Both communicate over gRPC. The server stores state in SQLite (small teams) or PostgreSQL (production).

Each pipeline step runs in its own Docker container, pulled fresh for each build. Steps within a pipeline share a workspace volume so files written by one step (like a compiled binary) are available to the next. This model is simpler than GitHub Actions’ runner model and easier to debug — you can reproduce any step locally by running the same Docker image with the same commands.

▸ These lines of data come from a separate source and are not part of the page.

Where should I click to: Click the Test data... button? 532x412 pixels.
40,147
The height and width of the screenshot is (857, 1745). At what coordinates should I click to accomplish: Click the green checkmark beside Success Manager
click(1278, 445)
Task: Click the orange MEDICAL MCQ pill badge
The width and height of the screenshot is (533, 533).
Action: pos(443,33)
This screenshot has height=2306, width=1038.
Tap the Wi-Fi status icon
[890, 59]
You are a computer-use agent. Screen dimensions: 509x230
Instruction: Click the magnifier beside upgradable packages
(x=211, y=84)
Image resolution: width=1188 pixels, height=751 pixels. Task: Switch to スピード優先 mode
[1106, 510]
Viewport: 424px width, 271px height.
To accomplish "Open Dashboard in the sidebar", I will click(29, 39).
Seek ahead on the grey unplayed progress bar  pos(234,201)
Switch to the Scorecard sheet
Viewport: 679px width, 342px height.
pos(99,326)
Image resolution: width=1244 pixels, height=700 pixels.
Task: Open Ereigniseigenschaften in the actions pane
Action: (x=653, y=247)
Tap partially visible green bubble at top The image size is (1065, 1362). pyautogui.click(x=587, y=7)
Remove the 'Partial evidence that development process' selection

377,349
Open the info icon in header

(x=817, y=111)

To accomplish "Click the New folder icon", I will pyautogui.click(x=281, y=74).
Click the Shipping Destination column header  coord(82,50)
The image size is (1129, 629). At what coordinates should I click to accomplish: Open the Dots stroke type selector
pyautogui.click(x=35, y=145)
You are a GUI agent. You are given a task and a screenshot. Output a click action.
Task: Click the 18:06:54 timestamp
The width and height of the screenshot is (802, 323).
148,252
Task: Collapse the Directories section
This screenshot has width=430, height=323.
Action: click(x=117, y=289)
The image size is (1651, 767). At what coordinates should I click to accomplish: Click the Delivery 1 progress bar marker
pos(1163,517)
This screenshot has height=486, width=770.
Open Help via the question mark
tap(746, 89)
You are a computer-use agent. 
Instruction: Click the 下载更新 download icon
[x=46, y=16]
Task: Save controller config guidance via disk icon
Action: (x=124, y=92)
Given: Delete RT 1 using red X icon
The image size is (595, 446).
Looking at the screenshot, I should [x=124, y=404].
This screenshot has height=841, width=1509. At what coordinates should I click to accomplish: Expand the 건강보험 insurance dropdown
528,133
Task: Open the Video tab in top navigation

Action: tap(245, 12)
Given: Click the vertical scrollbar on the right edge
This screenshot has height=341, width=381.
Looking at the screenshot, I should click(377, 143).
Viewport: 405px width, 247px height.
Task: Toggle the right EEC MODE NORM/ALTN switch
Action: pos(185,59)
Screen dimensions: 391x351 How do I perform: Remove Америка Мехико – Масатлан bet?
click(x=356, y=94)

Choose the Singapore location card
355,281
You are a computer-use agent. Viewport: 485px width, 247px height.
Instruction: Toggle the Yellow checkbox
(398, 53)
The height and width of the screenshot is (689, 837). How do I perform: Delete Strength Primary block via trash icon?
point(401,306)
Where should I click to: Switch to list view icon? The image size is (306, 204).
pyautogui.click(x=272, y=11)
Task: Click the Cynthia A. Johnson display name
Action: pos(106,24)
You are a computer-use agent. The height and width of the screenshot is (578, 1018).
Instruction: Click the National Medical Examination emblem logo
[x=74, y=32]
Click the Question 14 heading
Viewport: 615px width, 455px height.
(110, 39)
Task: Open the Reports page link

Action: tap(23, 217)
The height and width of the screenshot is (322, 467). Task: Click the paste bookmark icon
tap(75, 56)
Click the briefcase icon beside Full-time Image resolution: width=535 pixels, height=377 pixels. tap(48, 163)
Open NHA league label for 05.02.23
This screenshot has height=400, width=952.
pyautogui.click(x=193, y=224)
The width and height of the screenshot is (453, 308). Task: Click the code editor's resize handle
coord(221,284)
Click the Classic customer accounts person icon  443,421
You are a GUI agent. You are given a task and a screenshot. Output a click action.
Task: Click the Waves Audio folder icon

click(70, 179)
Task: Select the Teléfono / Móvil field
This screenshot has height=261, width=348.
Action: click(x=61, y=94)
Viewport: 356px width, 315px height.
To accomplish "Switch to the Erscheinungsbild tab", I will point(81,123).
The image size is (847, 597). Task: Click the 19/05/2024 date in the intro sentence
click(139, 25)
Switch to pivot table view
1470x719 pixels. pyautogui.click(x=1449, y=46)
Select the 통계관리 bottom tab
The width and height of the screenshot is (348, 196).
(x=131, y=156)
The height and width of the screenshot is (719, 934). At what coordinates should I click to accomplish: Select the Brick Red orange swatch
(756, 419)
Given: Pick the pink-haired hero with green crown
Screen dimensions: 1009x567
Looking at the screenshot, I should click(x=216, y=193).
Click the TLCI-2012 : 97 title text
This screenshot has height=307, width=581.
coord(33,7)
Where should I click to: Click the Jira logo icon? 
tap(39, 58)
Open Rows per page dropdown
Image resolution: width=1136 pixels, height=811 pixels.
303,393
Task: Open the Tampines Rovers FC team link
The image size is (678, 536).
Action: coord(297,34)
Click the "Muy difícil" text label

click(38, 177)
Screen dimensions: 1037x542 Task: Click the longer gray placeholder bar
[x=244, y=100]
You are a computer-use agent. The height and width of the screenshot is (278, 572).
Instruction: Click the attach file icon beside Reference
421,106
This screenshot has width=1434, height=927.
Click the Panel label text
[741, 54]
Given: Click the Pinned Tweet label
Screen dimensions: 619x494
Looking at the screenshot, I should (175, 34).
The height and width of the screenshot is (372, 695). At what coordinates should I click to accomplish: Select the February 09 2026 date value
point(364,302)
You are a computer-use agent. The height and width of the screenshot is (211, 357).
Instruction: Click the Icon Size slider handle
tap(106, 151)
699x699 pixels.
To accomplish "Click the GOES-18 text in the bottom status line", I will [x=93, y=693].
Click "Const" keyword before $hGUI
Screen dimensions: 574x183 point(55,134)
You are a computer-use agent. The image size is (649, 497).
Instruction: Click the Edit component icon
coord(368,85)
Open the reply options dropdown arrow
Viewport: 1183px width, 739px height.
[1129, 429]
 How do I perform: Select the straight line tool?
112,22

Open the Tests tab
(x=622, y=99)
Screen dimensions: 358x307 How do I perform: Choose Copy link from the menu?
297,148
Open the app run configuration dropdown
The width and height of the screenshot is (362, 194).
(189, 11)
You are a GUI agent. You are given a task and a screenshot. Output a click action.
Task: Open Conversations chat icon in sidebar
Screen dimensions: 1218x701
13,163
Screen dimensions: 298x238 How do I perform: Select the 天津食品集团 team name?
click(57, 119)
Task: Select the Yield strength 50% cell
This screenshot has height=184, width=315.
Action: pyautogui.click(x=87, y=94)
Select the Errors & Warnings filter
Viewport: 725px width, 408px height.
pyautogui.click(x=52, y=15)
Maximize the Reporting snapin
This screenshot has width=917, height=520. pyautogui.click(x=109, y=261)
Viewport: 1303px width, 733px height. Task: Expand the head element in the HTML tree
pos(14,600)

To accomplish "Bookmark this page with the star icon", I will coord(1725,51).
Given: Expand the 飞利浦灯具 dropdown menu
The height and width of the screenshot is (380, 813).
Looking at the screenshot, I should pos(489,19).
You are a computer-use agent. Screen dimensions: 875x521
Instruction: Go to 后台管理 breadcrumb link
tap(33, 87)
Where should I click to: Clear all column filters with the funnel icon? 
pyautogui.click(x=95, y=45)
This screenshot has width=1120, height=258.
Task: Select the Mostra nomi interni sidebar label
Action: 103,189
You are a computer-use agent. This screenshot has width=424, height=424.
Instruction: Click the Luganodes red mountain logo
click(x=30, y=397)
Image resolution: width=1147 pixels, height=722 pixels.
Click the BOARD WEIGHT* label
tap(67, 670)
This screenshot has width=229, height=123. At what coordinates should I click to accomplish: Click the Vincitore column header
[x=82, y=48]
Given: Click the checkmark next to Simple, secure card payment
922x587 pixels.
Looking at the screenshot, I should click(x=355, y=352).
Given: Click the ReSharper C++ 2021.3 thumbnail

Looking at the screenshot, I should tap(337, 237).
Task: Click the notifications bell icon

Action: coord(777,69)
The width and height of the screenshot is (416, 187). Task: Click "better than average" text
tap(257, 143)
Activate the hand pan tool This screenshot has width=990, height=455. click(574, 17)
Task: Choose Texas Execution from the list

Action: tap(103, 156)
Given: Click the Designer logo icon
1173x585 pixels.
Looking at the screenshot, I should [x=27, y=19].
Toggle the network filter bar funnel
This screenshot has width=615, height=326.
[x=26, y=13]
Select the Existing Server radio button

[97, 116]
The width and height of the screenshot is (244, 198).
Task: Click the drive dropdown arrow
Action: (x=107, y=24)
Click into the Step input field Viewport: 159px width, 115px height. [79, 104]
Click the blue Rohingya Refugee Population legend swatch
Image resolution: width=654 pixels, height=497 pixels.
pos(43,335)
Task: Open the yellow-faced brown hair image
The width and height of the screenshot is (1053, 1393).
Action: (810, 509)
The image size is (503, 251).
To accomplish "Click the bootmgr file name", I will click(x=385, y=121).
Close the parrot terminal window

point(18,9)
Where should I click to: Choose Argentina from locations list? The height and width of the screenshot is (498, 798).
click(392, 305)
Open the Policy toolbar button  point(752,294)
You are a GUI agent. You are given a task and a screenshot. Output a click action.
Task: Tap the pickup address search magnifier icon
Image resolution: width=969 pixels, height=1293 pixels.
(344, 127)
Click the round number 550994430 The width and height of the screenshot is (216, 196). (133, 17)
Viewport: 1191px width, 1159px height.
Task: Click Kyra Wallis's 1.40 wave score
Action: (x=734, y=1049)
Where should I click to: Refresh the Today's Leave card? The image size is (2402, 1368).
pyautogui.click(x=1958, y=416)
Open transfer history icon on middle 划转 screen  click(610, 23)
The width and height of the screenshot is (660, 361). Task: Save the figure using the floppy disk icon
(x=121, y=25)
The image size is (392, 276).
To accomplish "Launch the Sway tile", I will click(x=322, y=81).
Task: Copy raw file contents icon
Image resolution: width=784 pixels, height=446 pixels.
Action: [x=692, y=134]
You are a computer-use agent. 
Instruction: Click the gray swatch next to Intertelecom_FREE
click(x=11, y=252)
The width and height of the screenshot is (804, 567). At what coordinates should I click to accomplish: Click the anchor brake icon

Deploy with Docker Compose

# docker-compose.yml
version: "3.8"

services:
  woodpecker-server:
    image: woodpeckerci/woodpecker-server:latest
    ports:
      - "8000:8000"
      - "9000:9000"
    volumes:
      - woodpecker-server-data:/var/lib/woodpecker/
    environment:
      - WOODPECKER_OPEN=false
      - WOODPECKER_HOST=https://ci.yourcompany.com
      - WOODPECKER_GITHUB=true
      - WOODPECKER_GITHUB_CLIENT=${GITHUB_CLIENT_ID}
      - WOODPECKER_GITHUB_SECRET=${GITHUB_CLIENT_SECRET}
      - WOODPECKER_AGENT_SECRET=${WOODPECKER_AGENT_SECRET}
      - WOODPECKER_DATABASE_DRIVER=postgres
      - WOODPECKER_DATABASE_DATASOURCE=postgres://woodpecker:${DB_PASSWORD}@postgres:5432/woodpecker?sslmode=disable
      - WOODPECKER_ADMIN=your-github-username
    depends_on:
      - postgres

  woodpecker-agent:
    image: woodpeckerci/woodpecker-agent:latest
    command: agent
    restart: always
    depends_on:
      - woodpecker-server
    volumes:
      - /var/run/docker.sock:/var/run/docker.sock
    environment:
      - WOODPECKER_SERVER=woodpecker-server:9000
      - WOODPECKER_AGENT_SECRET=${WOODPECKER_AGENT_SECRET}
      - WOODPECKER_MAX_WORKFLOWS=4
      - WOODPECKER_BACKEND=docker
      - WOODPECKER_BACKEND_DOCKER_NETWORK=ci-network

  postgres:
    image: postgres:16-alpine
    environment:
      - POSTGRES_USER=woodpecker
      - POSTGRES_PASSWORD=${DB_PASSWORD}
      - POSTGRES_DB=woodpecker
    volumes:
      - woodpecker-postgres-data:/var/lib/postgresql/data

volumes:
  woodpecker-server-data:
  woodpecker-postgres-data:

Create .env:

GITHUB_CLIENT_ID=your_oauth_app_client_id
GITHUB_CLIENT_SECRET=your_oauth_app_client_secret
WOODPECKER_AGENT_SECRET=$(openssl rand -hex 32)
DB_PASSWORD=$(openssl rand -hex 24)

WOODPECKER_OPEN=false is important — it disables open registration so only users from your configured OAuth provider can log in. WOODPECKER_ADMIN grants admin access to the specified username, which lets you manage repositories and organization-level secrets from the UI.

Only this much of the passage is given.